Data shown >>

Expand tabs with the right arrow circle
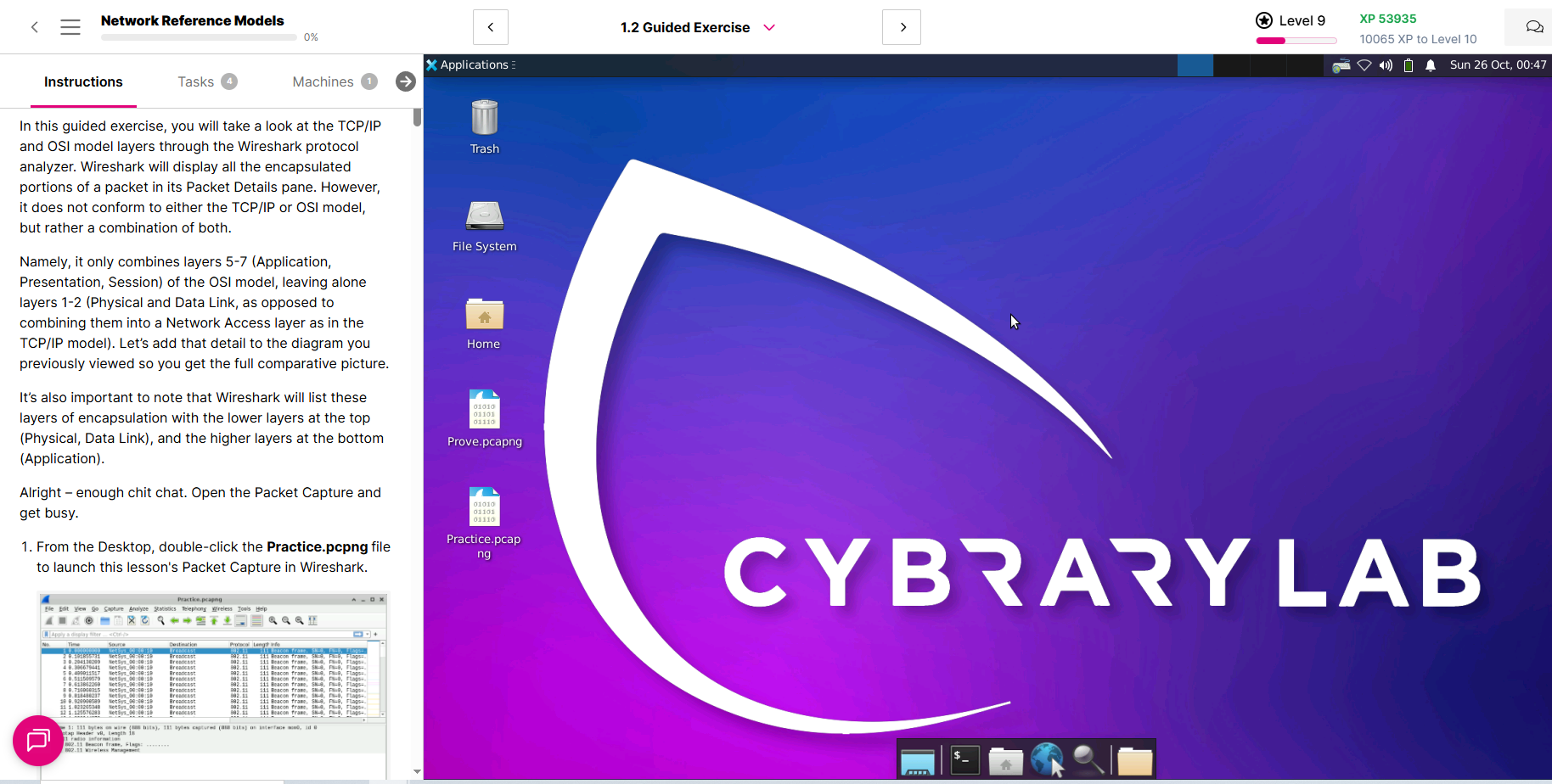 [x=405, y=81]
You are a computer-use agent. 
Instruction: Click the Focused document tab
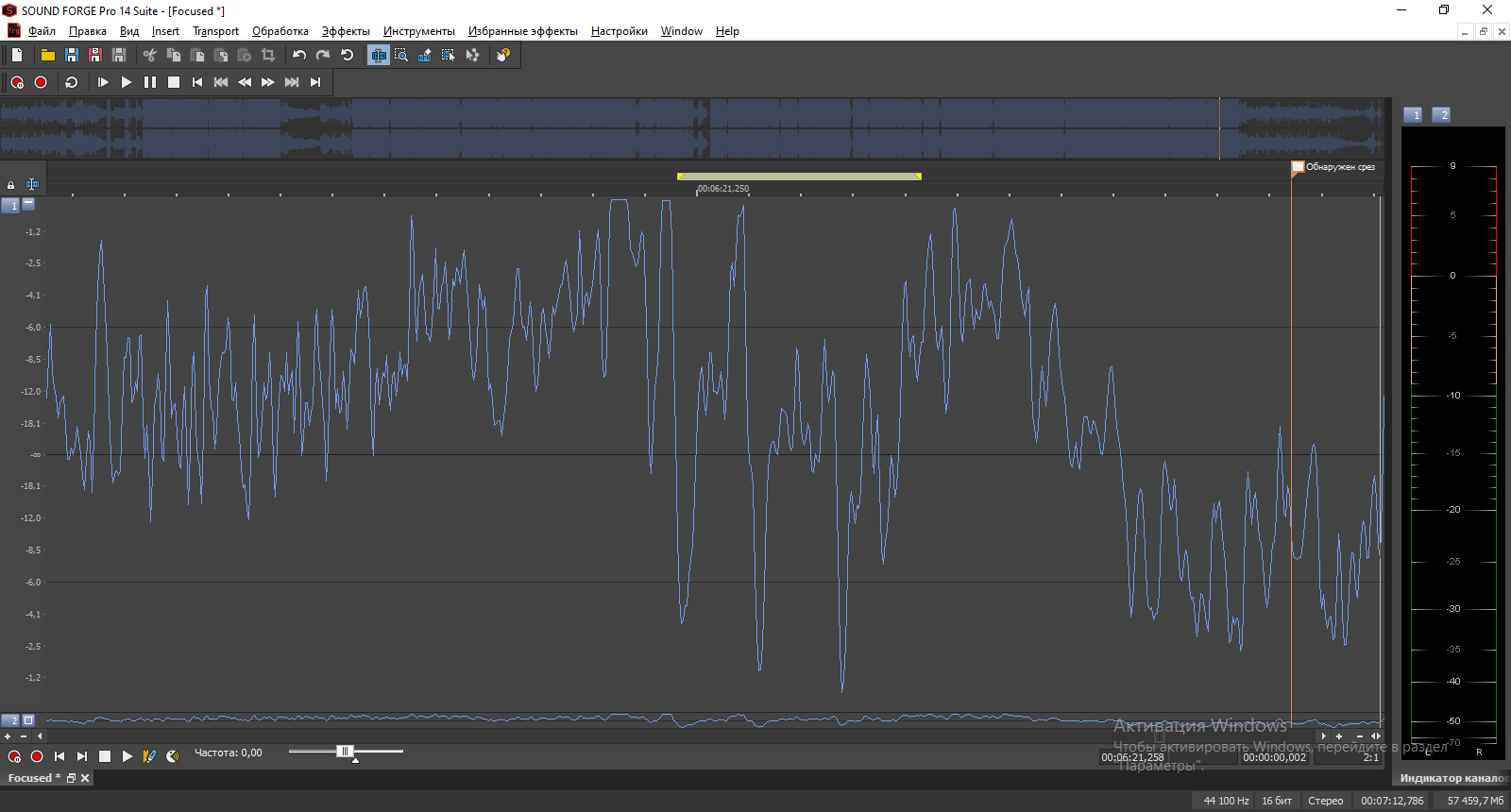point(33,778)
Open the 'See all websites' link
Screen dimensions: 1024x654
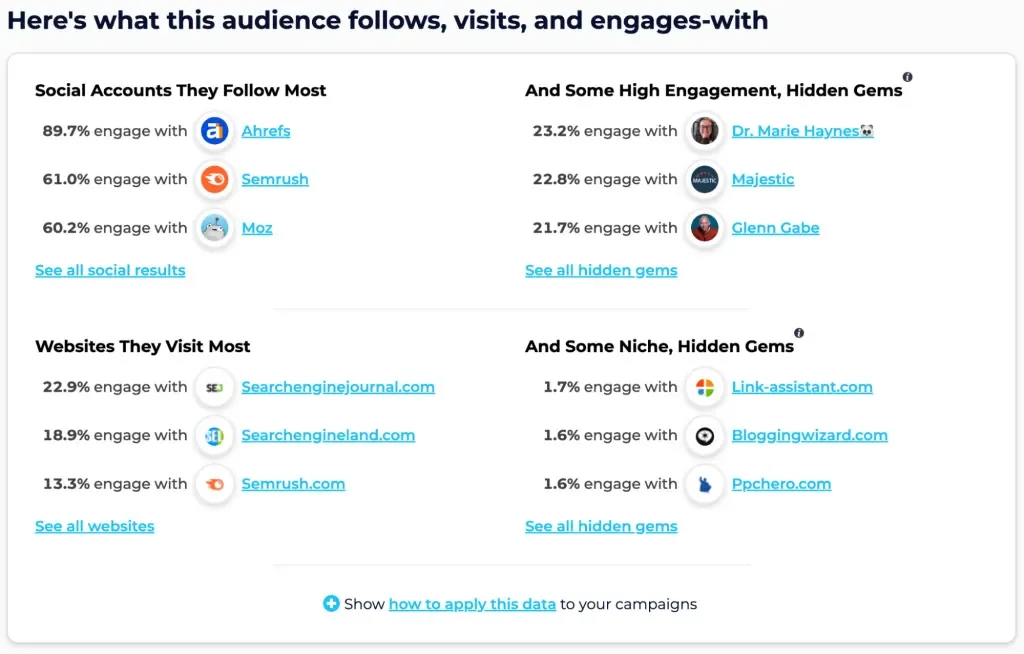[x=95, y=526]
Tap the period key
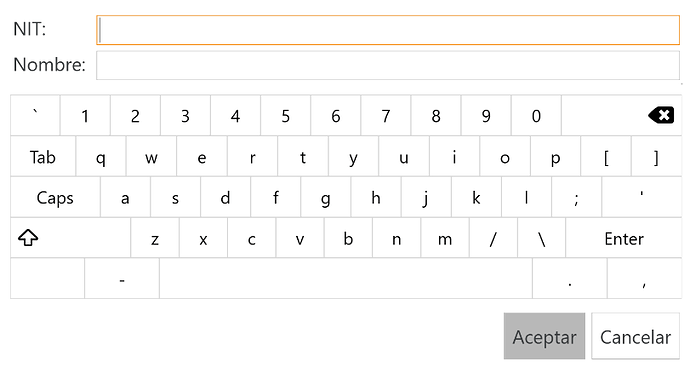This screenshot has width=690, height=372. point(570,279)
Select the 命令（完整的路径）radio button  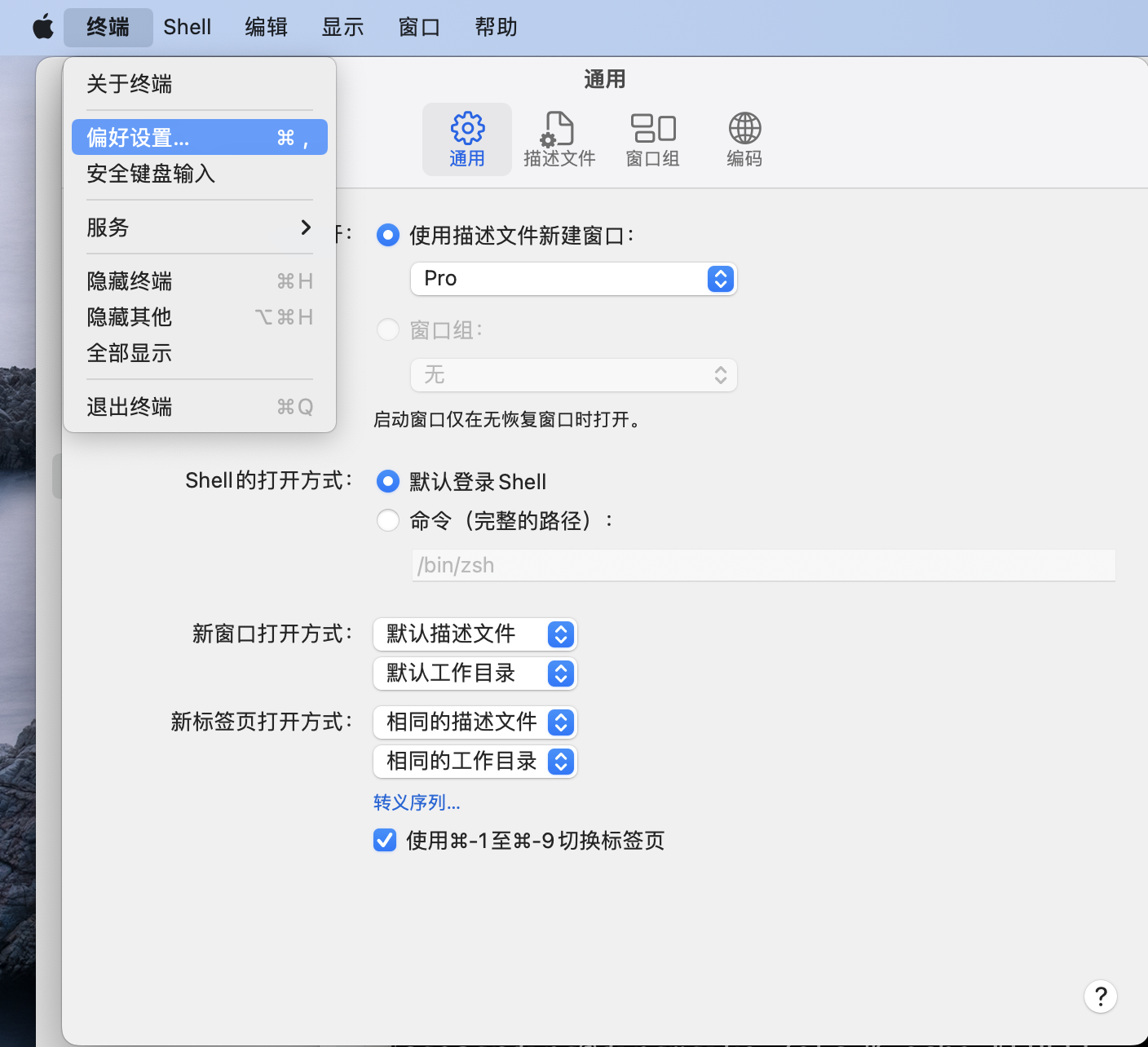[x=388, y=520]
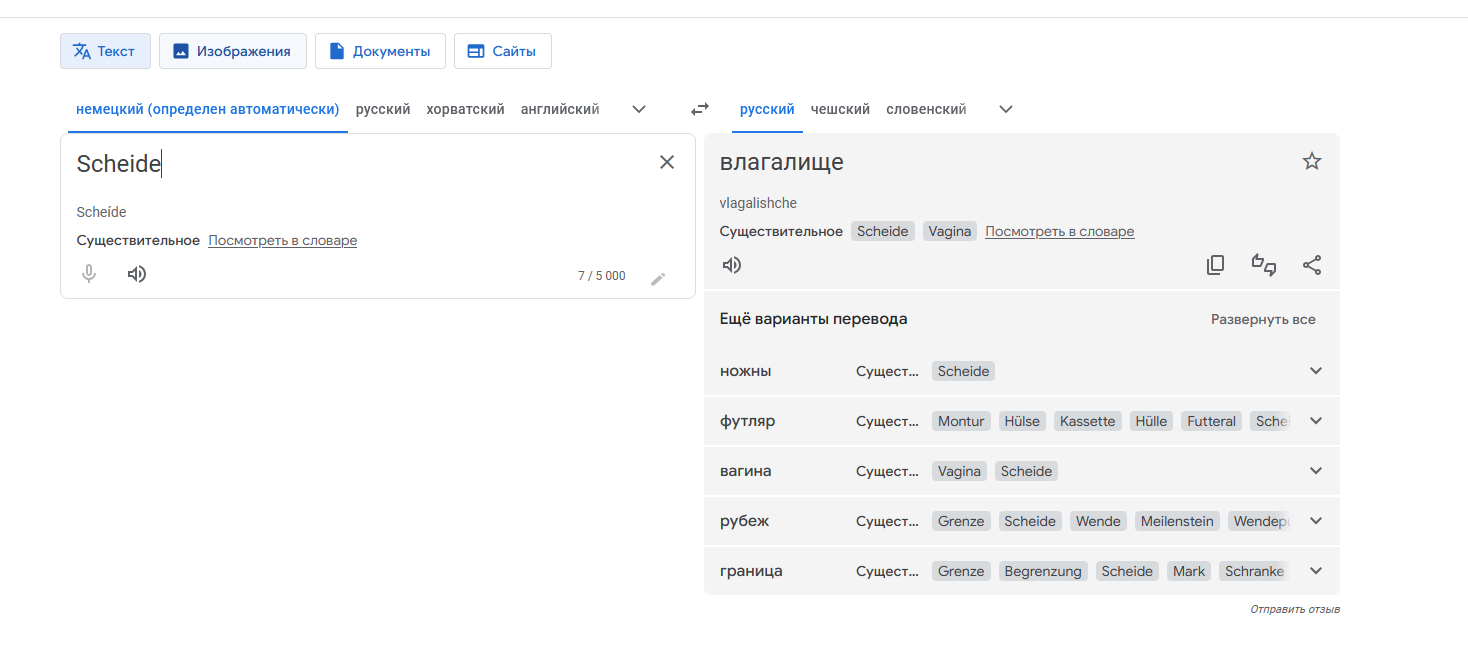This screenshot has height=668, width=1468.
Task: Save translation with star icon
Action: coord(1312,161)
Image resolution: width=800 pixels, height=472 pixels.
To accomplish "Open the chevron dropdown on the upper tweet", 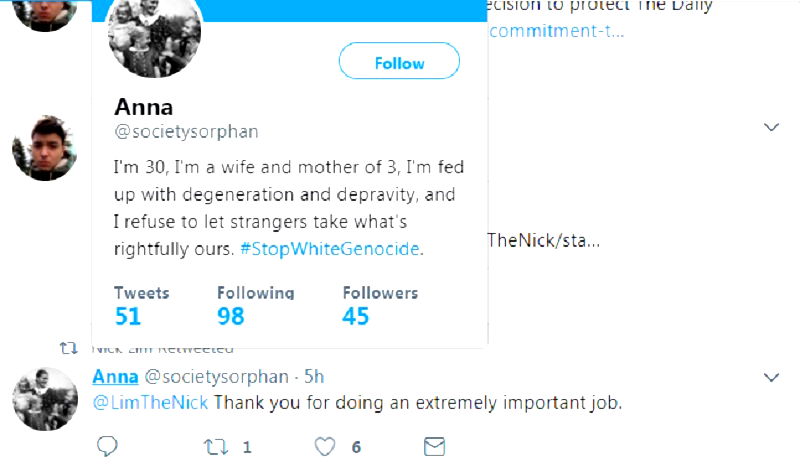I will 771,127.
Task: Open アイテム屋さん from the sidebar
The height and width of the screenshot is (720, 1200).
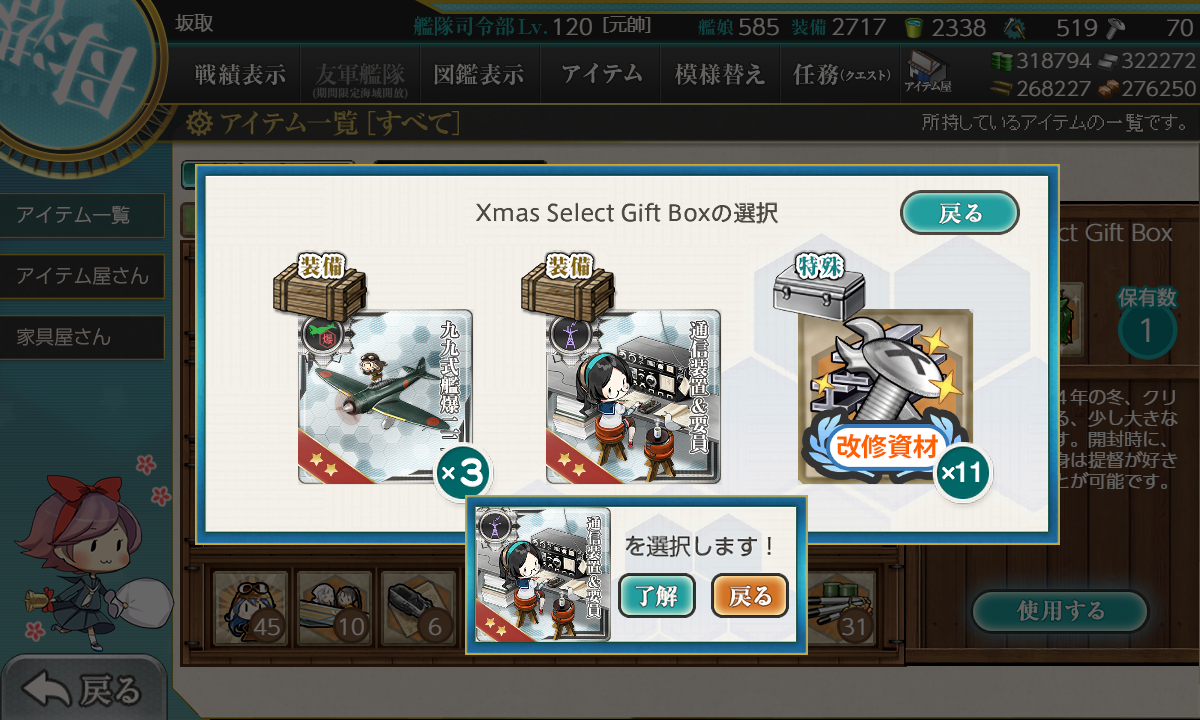Action: (x=82, y=276)
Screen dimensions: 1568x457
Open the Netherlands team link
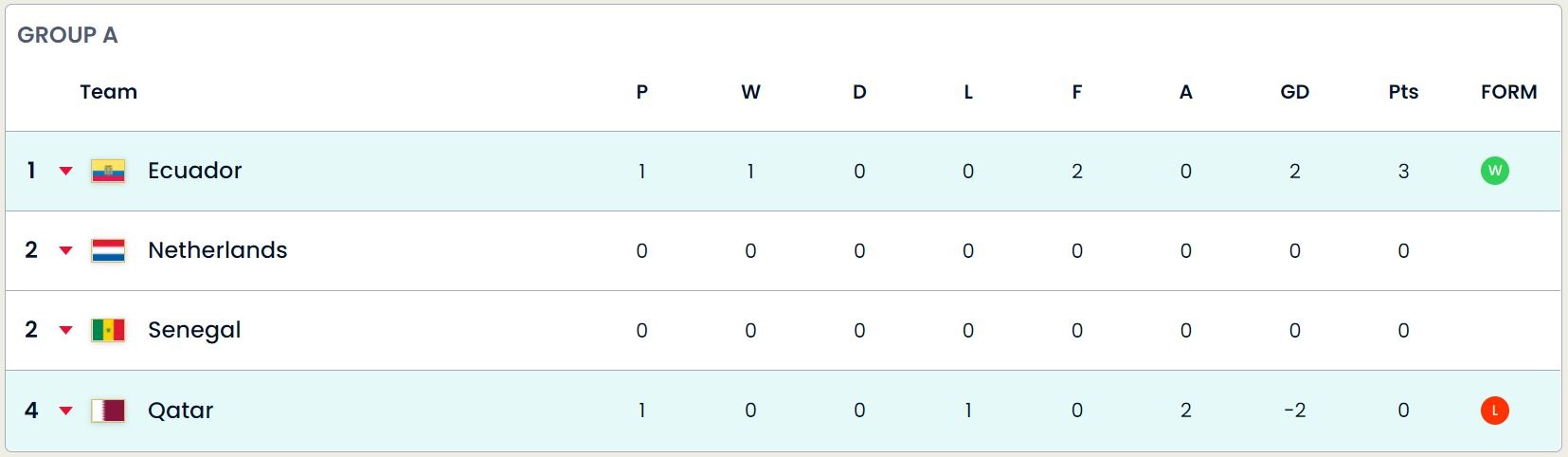tap(218, 250)
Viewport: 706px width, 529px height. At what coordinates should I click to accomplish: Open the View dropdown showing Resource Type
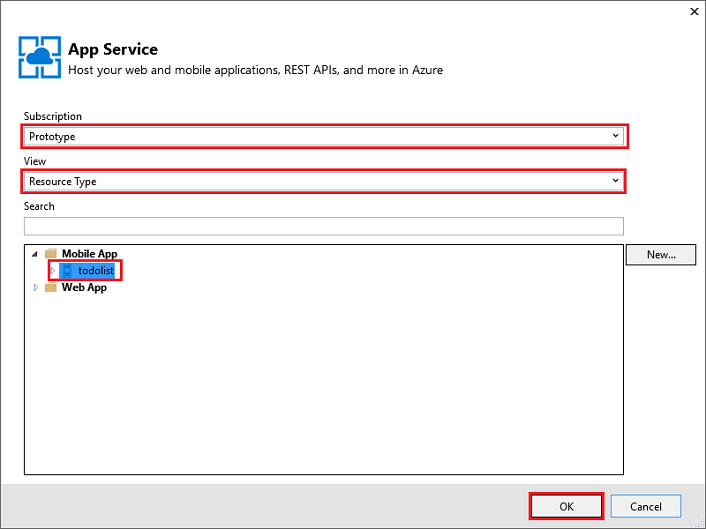coord(324,181)
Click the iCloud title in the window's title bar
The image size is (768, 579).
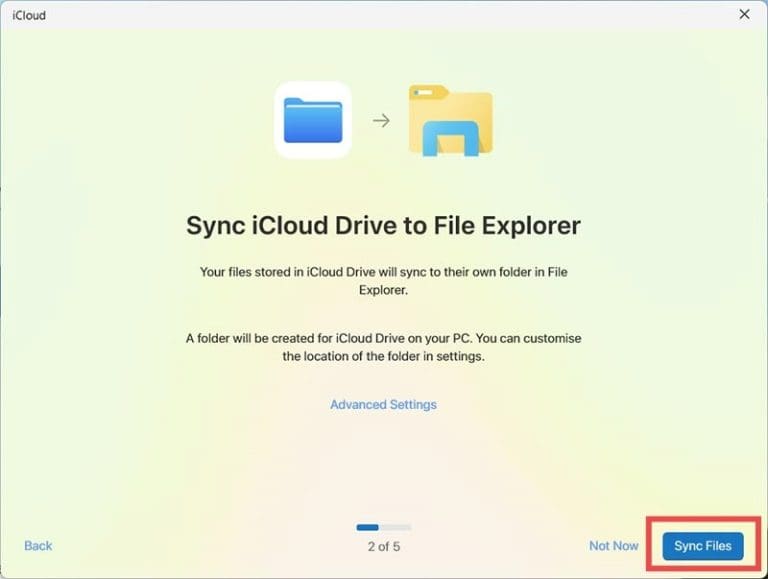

Work to be completed >>
Your answer must be an exact copy of the lines from the one with "Task: Open アイテム屋さん from the sidebar" through the final line of the data, both included, without any pictures.

Solution to this problem >>
Task: Open アイテム屋さん from the sidebar
The height and width of the screenshot is (720, 1200).
Action: (x=82, y=276)
Screen dimensions: 1568x457
Open the Netherlands team link
tap(218, 250)
Viewport: 706px width, 529px height. At what coordinates should I click to accomplish: Open the View dropdown showing Resource Type
coord(324,181)
Click the iCloud title in the window's title bar
The image size is (768, 579).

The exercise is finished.